WORK ITEM: Copy the entries below word for word, minus the pictures.
####################
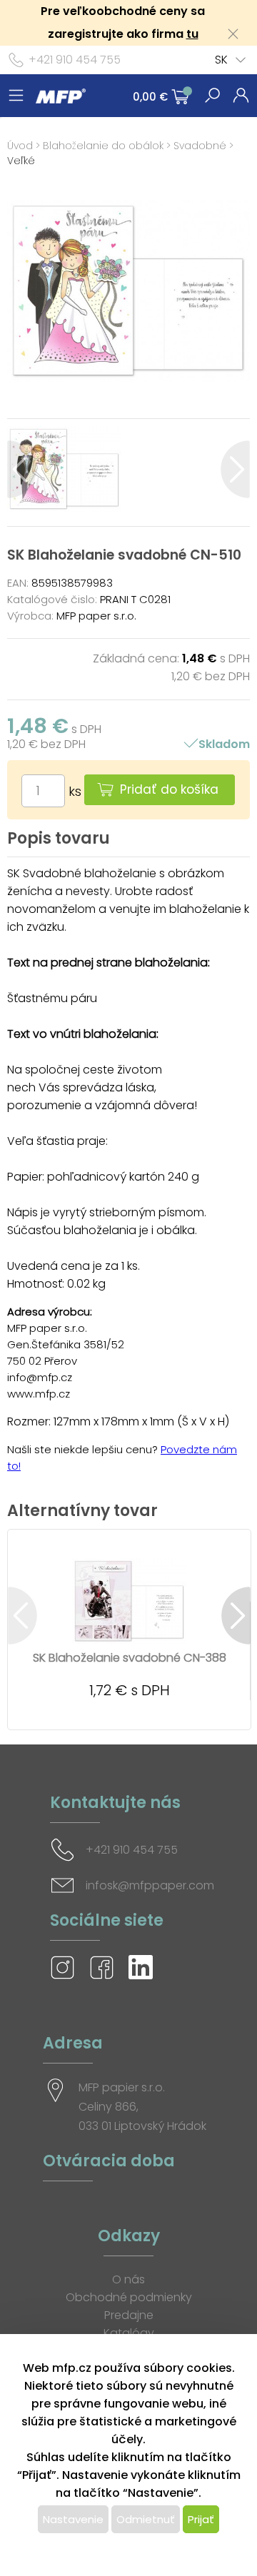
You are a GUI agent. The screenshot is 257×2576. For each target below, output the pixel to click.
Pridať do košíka (169, 789)
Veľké (21, 160)
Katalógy (129, 2333)
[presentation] (21, 469)
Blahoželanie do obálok (103, 145)
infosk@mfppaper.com (150, 1885)
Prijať (201, 2519)
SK (221, 59)
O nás (128, 2279)
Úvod (20, 145)
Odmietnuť (145, 2519)
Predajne (128, 2315)
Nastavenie (73, 2519)
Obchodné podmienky (129, 2297)
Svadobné (199, 145)
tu (192, 34)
####################
FINISHED EXERCISE:
You are a GUI agent. The screenshot is 257×2576. For each target below, output the pixel to click.
Pridať do košíka (169, 789)
Veľké (21, 160)
Katalógy (129, 2333)
[presentation] (21, 469)
Blahoželanie do obálok (103, 145)
infosk@mfppaper.com (150, 1885)
Prijať (201, 2519)
SK (221, 59)
O nás (128, 2279)
Úvod (20, 145)
Odmietnuť (145, 2519)
Predajne (128, 2315)
Nastavenie (73, 2519)
Obchodné podmienky (129, 2297)
Svadobné (199, 145)
tu (192, 34)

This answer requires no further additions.